Cerca de 8,5 milhões de brasileiros (5% da população) sofrem de apnéia. Não foi sempre que Rildo Viana, 39, roncou enquanto dormia. “Há dois anos, quando comecei a ganhar peso, minha esposa percebeu que eu estava roncando. Mas como roncar é considerado normal e isso não atrapalhava o sono dela, acabei não me preocupando, apesar de me sentir mais cansado que o normal durante o dia”, contou Rildo.

“O ronco é um dos sintomas da apnéia do sono, que pode ocorrer várias vezes durante a noite. É quando o paciente pára de respirar, geralmente por alguma obstrução nas vias respiratórias.
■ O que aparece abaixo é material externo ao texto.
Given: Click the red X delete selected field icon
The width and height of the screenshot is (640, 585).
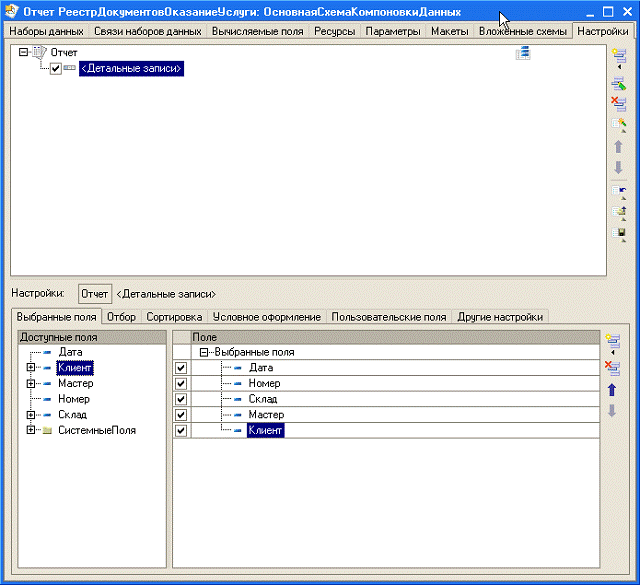Looking at the screenshot, I should click(613, 367).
A doença afeta principalmente homens na faixa dos 40 a 50 anos com sobre-peso”, afirmou a neurologista da FMABC. O ronco, além de causar incômodo, pode acarretar inúmeros problemas de saúde. “Quando ronca, o paciente sobrecarrega o coração. Com o passar dos anos ele pode se tornar hipertenso. Por isso é tão importante procurar ajuda médica”, declarou a doutora.

O tratamento, segundo a médica, trabalha na causa do problema. “As causas podem ser muitas, como sobrepeso, problemas respiratórios e o fumo”. “Há algum meses fui a um endocrinologista porque estava acima do peso. O médico me perguntou se roncava e, pelo meu histórico, percebeu que o ronco estava ligado ao aumento de peso. Estou numa dieta há três meses e já voltei ao meu peso normal. Não ronco mais e meu dia está muito melhor”, disse Rildo.

Segundo os especialistas, as necessidades diárias de sono variam de acordo com a idade e os que mais sentem com a privação de sono são as crianças e os idosos. “Na infância é quando mais precisamos dormir. Depois, na adolescência a necessidade diminui um pouco, para cerca de dez horas. Adultos e idosos deveriam dormir de 6 a 8 horas por dia, o que nem sempre acontece. Mas são as crianças e os idosos os que mais se ressentem com a falta de sono, sentindo os efeitos mais rapidamente”, afirmou Rosa.